Im sanft, aber nicht träge mäandrierenden Handlungsfluss der täglichen Pflichten, der alten und neuen Freundschaften sowie der kleinen Eskapaden (einer Autofahrt ins deutsche Mannheim) zeigt Capus, wie Max sein maskulines Ego justiert: was nicht passt, wird passend gemacht. Bei dieser Nachrüstung spielt der Autor ironisch mit diversen Klischees, gleitet aber nie in den Kitsch ab: Der generalüberholte Max-Mann ist noch immer kein Globetrotter, Matador, Alligatorenkämpfer, Drogendealer oder Waffennarr – alles ganz bewusst gewählte Beispiele für «kernige Kerle» oder «Nicht-Maxe», die dem Rezensenten aus nicht näher auszuführenden Gründen einfallen. Mehr sei hier nicht verraten. Nur noch eins: Max bleibt auch in dieser Liga vergleichsweise immer ein Mäxchen, und so kann Capus seinen Lesern breitbereifte Motorräder und langbeinige Blondinen, Kneipenkrawall und Therapieklamauk ersparen.

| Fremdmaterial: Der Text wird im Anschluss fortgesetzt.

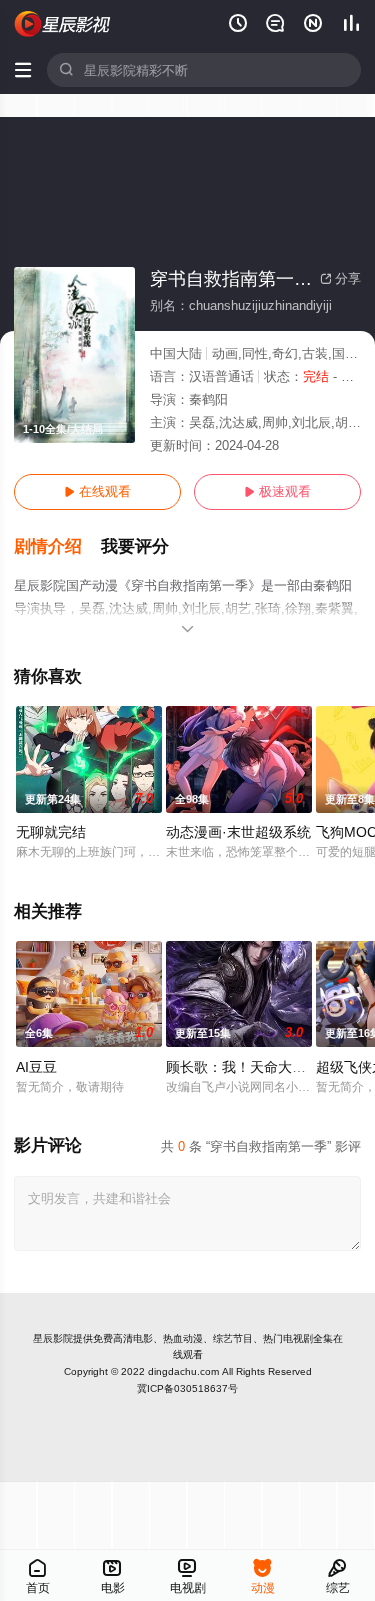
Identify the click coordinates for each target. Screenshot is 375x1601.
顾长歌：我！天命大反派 (243, 1067)
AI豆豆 (36, 1067)
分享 (340, 278)
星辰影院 (53, 1338)
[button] (57, 547)
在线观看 (97, 491)
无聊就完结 (51, 832)
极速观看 (277, 491)
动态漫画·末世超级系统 (238, 832)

«Das Leben ist gut» handelt von einem leidlich zufriedenen, leidlich maskulinen Ich-Erzähler und bietet ein entspanntes, amüsantes Lesevergnügen. Was davon bleibt? Eine Erinnerung (an deutsche Leser), dass die Schweiz das europäische Land ist, bei dem man zur Einreise den Zoll passieren muss, und dass «Hassloch» (bei Mannheim) ein wirklich blöder Ortsname ist.

Alex Capus: Das Leben ist gut. Roman. München: dtv-Verlag, 2016.